Lindsey Graham, May 3, 2016
Lindsey Graham has died at 71, his office citing a brief and sudden illness. Emergency responders were called to his Capitol Hill home for cardiac arrest on the evening of Saturday, July 11, two days after his birthday. He was scheduled to appear on Meet the Press the next morning.
The convention in these moments is to reach for grace, and I want to be honest about why I am not going to perform the version of it that the occasion is supposed to demand. A man has died, and the people who loved him are grieving, and that grief is real and deserves to be left alone. I extend nothing but sincerity to them.
But the public man is a public record, and death does not revise it. Lindsey Graham told the country exactly who Donald Trump was in 2015 and 2016. He called him a race-baiting xenophobic bigot. He said the party would deserve to lose if it nominated him. He stood on the Senate floor after January 6 and said, count me out, enough is enough. And then, within weeks, he flew to Mar-a-Lago and spent the rest of his life proving that none of it had ever meant anything.

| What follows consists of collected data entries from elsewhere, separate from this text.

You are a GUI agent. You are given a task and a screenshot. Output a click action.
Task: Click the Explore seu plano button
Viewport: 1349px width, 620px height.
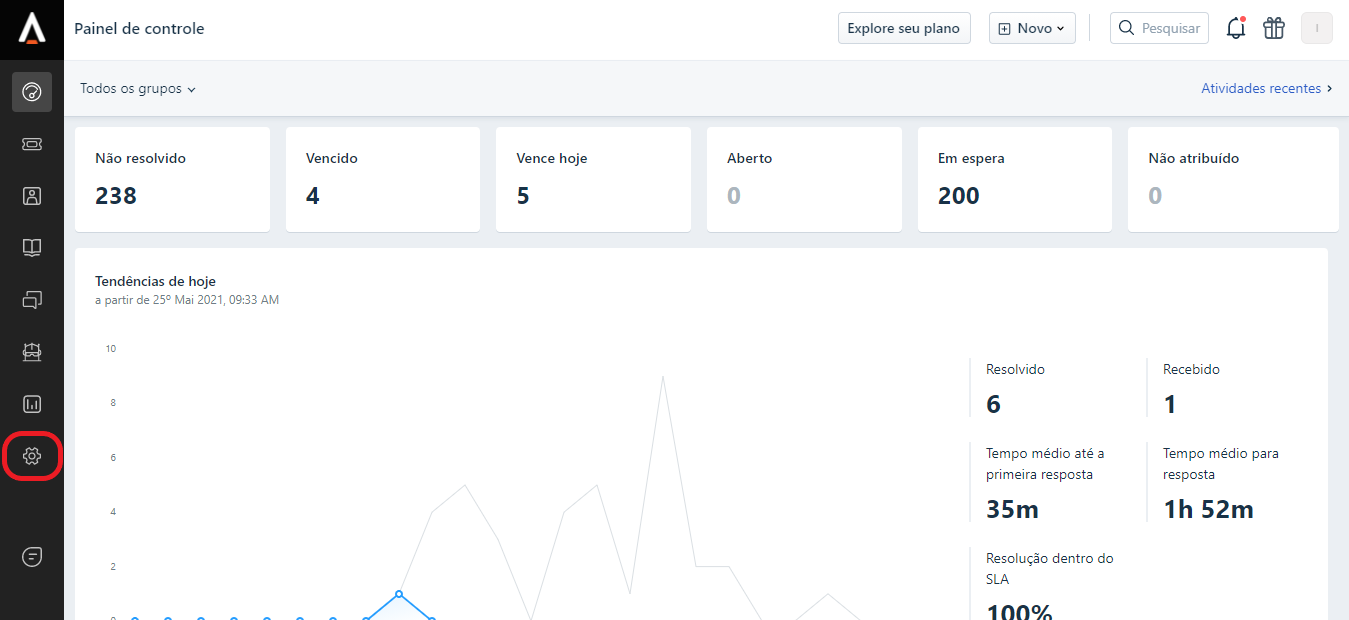[904, 28]

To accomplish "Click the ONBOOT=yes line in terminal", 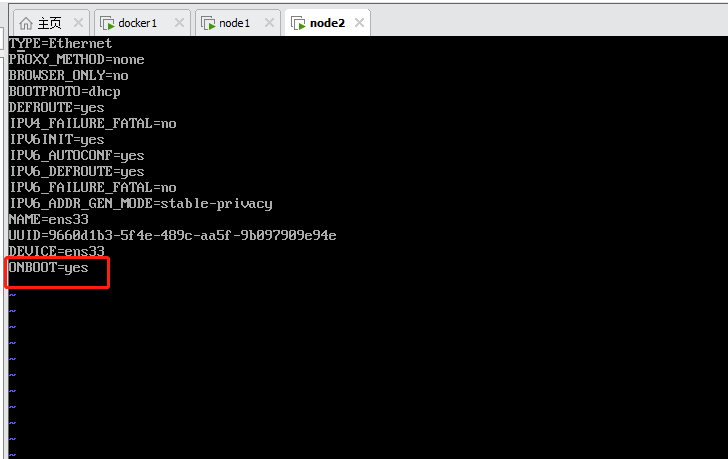I will point(48,268).
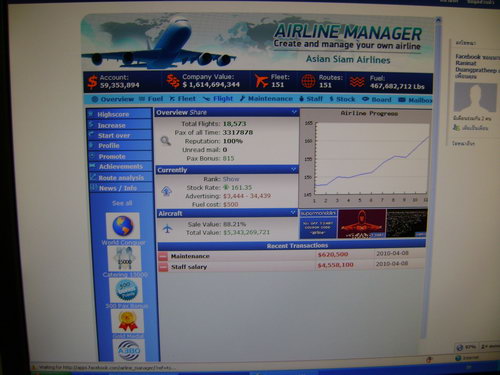Open the Stock tab
This screenshot has width=500, height=375.
[342, 99]
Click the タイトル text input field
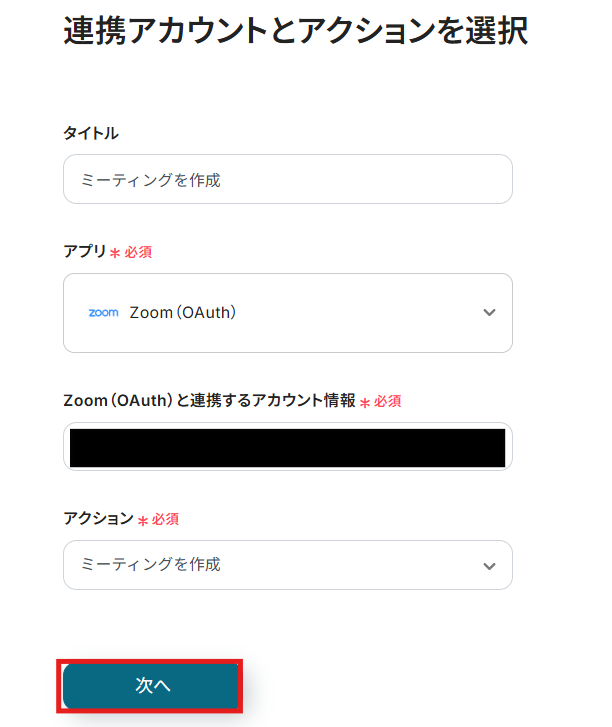 pos(287,180)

That was the tragedy of him, and it was a tragedy of choice, not circumstance. He had the clarity. He said the true thing out loud, on camera, more than once. And each time the moment came to hold the line he had drawn himself, he stepped over it and kept walking.

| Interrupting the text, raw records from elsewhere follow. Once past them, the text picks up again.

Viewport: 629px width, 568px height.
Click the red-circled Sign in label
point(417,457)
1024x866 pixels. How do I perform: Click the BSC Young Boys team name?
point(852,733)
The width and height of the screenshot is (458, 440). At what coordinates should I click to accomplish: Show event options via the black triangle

He was Coward Files #08 four weeks ago. The entry was permanent when I wrote it and it is permanent now. Death does not move it. He produced the most detailed public indictment of Trump on record and then spent eight years disproving his own courage, and the fact that he will not get to add to that record does not change a word of what is already in it.
I am sorry for the people who loved him.
The record stands.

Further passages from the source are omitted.